Abstract
ABSTRACT Autophagosome formation depends on a carefully orchestrated interplay between membrane-associated protein complexes. Initiation of macroautophagy/autophagy is mediated by the ULK1 (unc-51 like autophagy activating kinase 1) protein kinase complex and the autophagy-specific class III phosphatidylinositol 3-kinase complex I (PtdIns3K-C1). The latter contains PIK3C3/VPS34, PIK3R4/VPS15, BECN1/Beclin 1 and ATG14 and phosphorylates phosphatidylinositol to generate phosphatidylinositol 3-phosphate (PtdIns3P). Here, we show that PIK3C3, BECN1 and ATG14 contain functional LIR motifs and interact with the Atg8-family proteins with a preference for GABARAP and GABARAPL1. High resolution crystal structures of the functional LIR motifs of these core components of PtdIns3K-C1were obtained. Variation in hydrophobic pocket 2 (HP2) may explain the specificity for the GABARAP family. Mutation of the LIR motif in ATG14 did not prevent formation of the PtdIns3K-C1 complex, but blocked colocalization with MAP1LC3B/LC3B and impaired mitophagy. The ULK-mediated phosphorylation of S29 in ATG14 was strongly dependent on a functional LIR motif in ATG14. GABARAP-preferring LIR motifs in PIK3C3, BECN1 and ATG14 may, via coincidence detection, contribute to scaffolding of PtdIns3K-C1 on membranes for efficient autophagosome formation.
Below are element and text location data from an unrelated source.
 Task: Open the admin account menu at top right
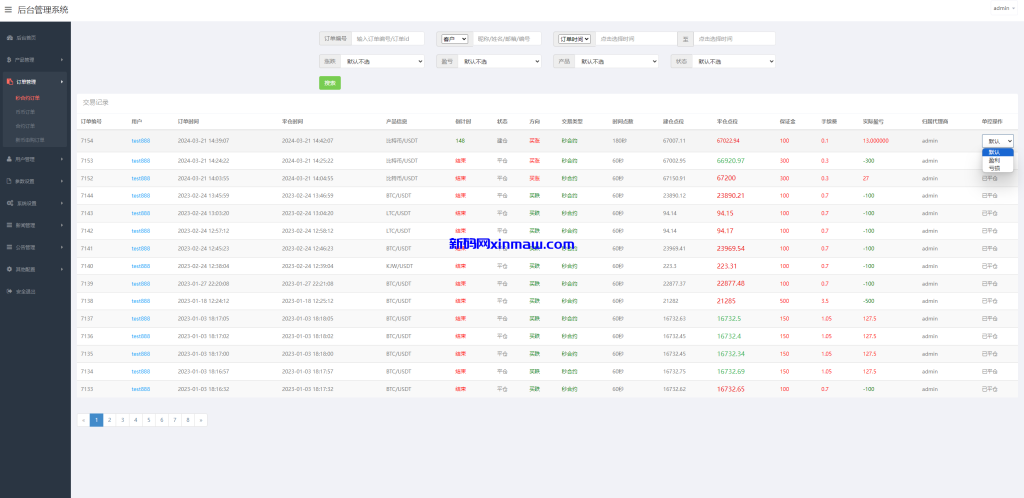[x=1002, y=8]
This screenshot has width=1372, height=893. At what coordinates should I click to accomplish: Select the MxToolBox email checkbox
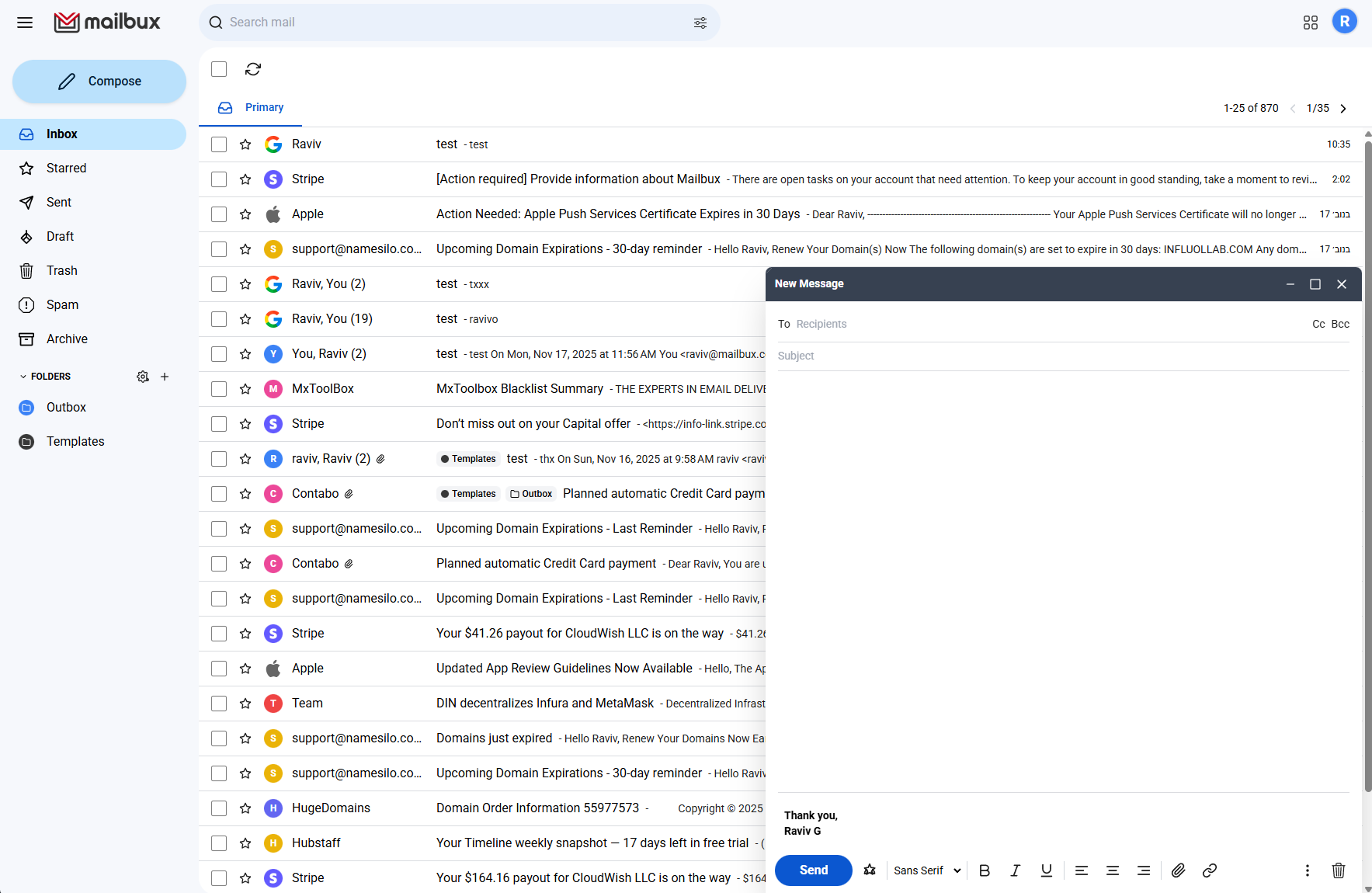click(x=219, y=389)
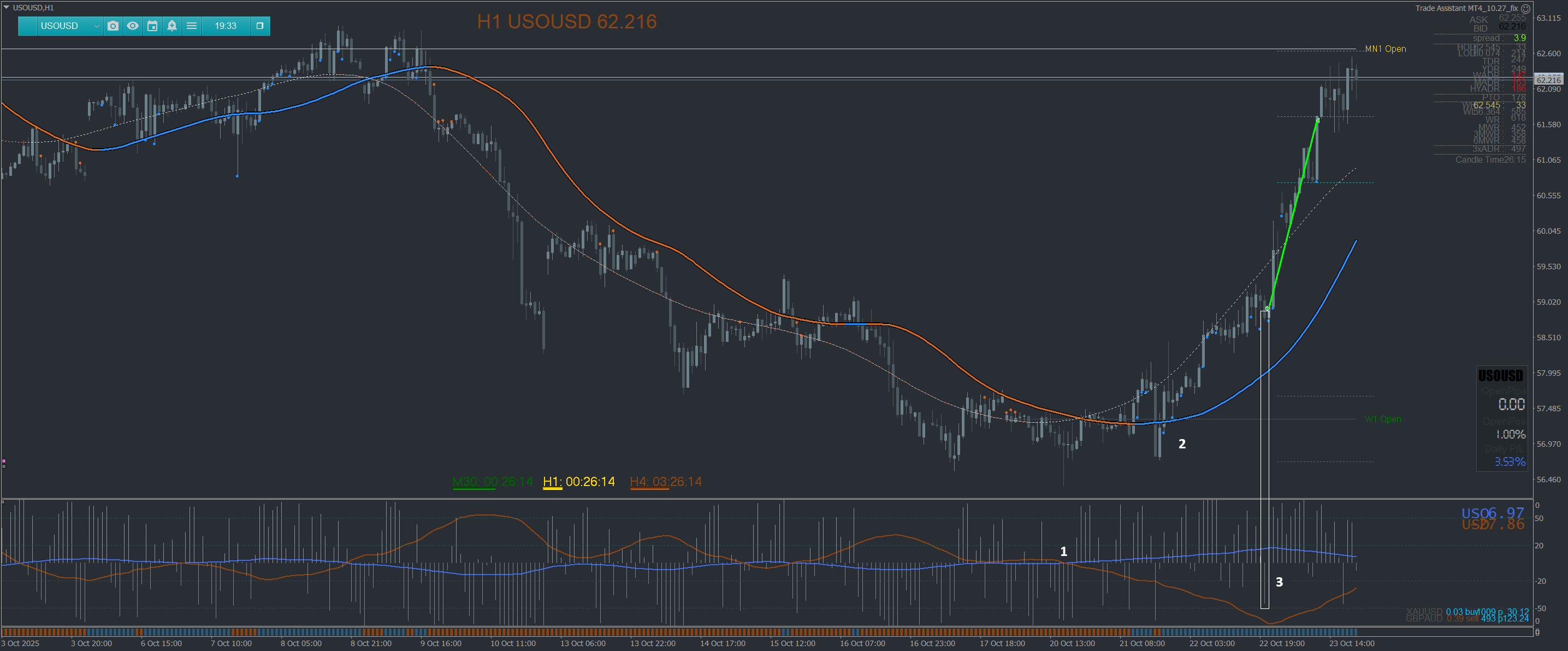
Task: Click the Trade Assistant smiley icon
Action: pyautogui.click(x=1525, y=9)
Abbreviations ATG: autophagy-related; BafA1: bafilomycin A1; GABARAP: GABA type A receptor-associated protein; GABARAPL1: GABA type A receptor associated protein like 1; GFP: enhanced green fluorescent protein; KO: knockout; LDS: LIR docking site; LIR: LC3-interacting region; MAP1LC3/LC3: microtubule associated protein 1 light chain 3; PIK3C3: phosphatidylinositol 3-kinase catalytic subunit type 3; PIK3R4: phosphoinositide-3-kinase regulatory subunit 4; PtdIns3K: phosphatidylinositol 3-kinase; PtdIns3P: phosphatidylinositol-3-phosphate; SQSTM1/p62: sequestosome 1; VPS: Vacuolar protein sorting; ULK: unc-51 like autophagy activating kinase
Highlights
Autophagy is an evolutionarily conserved intracellular renovation process, responsible for degradation and recycling of dysfunctional or misfolded proteins as well as aged and/or damaged organelles
Given the multiple roles of the PtdIns3K-C1s core components PIK3C3, phosphoinositide-3-kinase regulatory subunit 4 (PIK3R4) and BECN1, in several cellular processes, we focused on ATG14 as the sole autophagy specific component of the complex to directly address a functional role for the LC3-interacting region (LIR) motifs
We identified single functional LIR motifs in PIK3C3, BECN1 and ATG14 of the autophagy-specific PtdIns3K complex I which all display a preference for binding to GABA type A receptorassociated protein (GABARAP) and GABARAPL1
Summary
Autophagy is an evolutionarily conserved intracellular renovation process, responsible for degradation and recycling of dysfunctional or misfolded proteins as well as aged and/or damaged organelles. More than 40 autophagyrelated (Atg) genes encoding components of the autophagy machinery have been identified by yeast genetics [2] Most of these are conserved in mammals and regulate the key steps in autophagosome formation, including initiation, nucleation, elongation, lysosome fusion, and degradation. Initiation of autophagy is mediated by the ULK1 (unc-51 like autophagy activating kinase 1) protein kinase complex and the class III phosphatidylinositol 3-kinase complex I (PtdIns3K-C1) [3]. In both yeast and mammals there are at least 2 PtdIns3K complexes responsible for generating phosphatidylinositol 3-phosphate (PtdIns3P)-rich membranes [4,5]. PtdIns3P-rich membranes act as platforms for autophagosome nucleation and recruitment of downstream effectors such as ZFYVE1/DFCP1 (double FYVE-containing protein 1) and WIPIs (WD repeat domain, phosphoinositide interacting) [7,8,9]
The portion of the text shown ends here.